Records from a data source:
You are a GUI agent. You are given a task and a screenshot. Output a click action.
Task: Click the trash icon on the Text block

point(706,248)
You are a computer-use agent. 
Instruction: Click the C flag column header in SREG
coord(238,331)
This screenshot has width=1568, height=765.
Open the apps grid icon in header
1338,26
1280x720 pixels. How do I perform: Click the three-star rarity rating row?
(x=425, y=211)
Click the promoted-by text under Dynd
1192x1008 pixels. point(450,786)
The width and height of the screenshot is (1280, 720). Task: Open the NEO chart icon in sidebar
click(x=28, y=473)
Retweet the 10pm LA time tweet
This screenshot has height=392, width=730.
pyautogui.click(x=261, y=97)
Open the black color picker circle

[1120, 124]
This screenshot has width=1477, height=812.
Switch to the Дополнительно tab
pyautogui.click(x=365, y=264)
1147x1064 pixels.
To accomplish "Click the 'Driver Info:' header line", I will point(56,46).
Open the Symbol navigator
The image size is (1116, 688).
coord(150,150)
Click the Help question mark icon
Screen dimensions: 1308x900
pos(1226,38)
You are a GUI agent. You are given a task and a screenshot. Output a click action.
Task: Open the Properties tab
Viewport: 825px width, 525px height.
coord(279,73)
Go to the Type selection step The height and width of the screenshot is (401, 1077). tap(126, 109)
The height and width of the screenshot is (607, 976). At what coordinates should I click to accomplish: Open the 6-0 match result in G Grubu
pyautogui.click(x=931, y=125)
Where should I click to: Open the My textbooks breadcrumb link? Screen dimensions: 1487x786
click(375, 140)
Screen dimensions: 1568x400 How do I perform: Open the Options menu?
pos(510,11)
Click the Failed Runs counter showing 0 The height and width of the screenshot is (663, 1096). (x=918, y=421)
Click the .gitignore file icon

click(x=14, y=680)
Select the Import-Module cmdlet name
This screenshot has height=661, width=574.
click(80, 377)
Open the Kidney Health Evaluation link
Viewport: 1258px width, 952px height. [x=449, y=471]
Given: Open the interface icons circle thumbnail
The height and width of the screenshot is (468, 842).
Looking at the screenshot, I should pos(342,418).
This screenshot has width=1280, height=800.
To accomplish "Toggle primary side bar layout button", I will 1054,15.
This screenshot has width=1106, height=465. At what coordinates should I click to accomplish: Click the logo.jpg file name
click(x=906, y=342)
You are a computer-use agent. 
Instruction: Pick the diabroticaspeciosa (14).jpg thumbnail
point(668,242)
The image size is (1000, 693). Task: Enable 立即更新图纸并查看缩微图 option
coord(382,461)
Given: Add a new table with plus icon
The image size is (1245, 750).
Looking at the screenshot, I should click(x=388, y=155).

WORK TO BE COMPLETED:
Beginning at the line above with "Where should I" and finishing at the line with "Click the Failed", return each line exactly and return nothing else.

WRITTEN RESPONSE:
Where should I click to: Open the My textbooks breadcrumb link? Screen dimensions: 1487x786
click(375, 140)
Screen dimensions: 1568x400 How do I perform: Open the Options menu?
pos(510,11)
Click the Failed Runs counter showing 0 The height and width of the screenshot is (663, 1096). (x=918, y=421)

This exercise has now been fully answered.